La tendencia a la baja se refleja también en el consumo diario, que se sitúa ahora en el 4,3 %, frente al 7,5 % del año anterior. La edad media de inicio en el consumo de tabaco se mantiene en 14,1 años, y el 46,4 % de los jóvenes fumadores ha intentado dejar el hábito en el último año. En cuanto al cannabis, el 21,0 % de los estudiantes ha probado esta sustancia alguna vez, una reducción respecto al 26,9 % en 2023.
Descenso en el consumo de alcohol y aumento de la percepción de riesgo
El informe también destaca un descenso en el consumo de alcohol, que aunque sigue siendo la sustancia más frecuente, ha bajado al 73,9 % entre los adolescentes. En los últimos 30 días, el 51,8 % ha consumido alcohol, un descenso desde el 56,6 % del año anterior. Las prácticas de riesgo asociadas al alcohol, como emborracharse o el “binge drinking”, también han disminuido, alcanzando niveles históricos bajos.
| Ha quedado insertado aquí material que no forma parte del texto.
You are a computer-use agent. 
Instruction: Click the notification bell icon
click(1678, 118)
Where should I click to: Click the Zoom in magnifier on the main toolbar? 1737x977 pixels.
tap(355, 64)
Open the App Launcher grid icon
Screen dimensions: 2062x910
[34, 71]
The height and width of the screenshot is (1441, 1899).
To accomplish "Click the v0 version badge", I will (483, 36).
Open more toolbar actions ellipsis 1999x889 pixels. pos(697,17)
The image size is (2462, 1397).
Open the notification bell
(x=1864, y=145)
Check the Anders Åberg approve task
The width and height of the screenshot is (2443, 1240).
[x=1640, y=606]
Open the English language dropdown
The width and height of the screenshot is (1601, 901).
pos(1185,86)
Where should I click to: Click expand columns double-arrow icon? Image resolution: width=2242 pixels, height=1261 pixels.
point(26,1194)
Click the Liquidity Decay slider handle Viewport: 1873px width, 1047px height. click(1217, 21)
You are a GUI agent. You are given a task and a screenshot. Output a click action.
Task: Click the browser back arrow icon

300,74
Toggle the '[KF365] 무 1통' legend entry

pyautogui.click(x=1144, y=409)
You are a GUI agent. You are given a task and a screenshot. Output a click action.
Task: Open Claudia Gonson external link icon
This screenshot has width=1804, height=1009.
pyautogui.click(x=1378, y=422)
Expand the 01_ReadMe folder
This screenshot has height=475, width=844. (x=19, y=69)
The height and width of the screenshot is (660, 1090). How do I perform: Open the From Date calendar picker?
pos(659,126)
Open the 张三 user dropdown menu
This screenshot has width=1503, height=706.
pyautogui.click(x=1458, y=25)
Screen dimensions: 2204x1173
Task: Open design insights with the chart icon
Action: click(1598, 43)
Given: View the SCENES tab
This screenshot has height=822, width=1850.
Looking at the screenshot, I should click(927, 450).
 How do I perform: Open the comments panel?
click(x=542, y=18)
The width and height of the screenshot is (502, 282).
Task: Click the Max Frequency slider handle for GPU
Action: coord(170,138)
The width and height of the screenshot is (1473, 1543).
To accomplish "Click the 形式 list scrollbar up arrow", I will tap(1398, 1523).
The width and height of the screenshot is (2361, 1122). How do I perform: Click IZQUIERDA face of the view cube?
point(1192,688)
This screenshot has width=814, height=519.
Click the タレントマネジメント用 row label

Un aspecto relevante es el aumento de la percepción del riesgo entre los jóvenes. El 94,1 % de los adolescentes considera que el consumo habitual de cannabis entraña un alto riesgo, mientras que el 93,3 % opina lo mismo sobre el tabaquismo diario. Estos datos reflejan un cambio positivo en la conciencia sobre los peligros del consumo de sustancias.
Impacto positivo de las políticas de prevención
El informe señala que el consumo de otras sustancias, como los alucinógenos o la cocaína, también ha disminuido. La cocaína se sitúa en un 1,6 % de consumo, mientras que los alucinógenos bajan al 1,4 %. Este conjunto de datos sugiere una evolución favorable en los hábitos de los adolescentes, lo que subraya la efectividad de las políticas de prevención y educación implementadas en los últimos años.
A pesar de estos avances, los expertos advierten sobre la necesidad de mantener la vigilancia y reforzar las acciones específicas dirigidas a grupos más vulnerables, así como ante las nuevas formas de consumo que están emergiendo. La situación actual es esperanzadora, pero se requiere un esfuerzo continuo para asegurar que las tendencias positivas se mantengan en el futuro.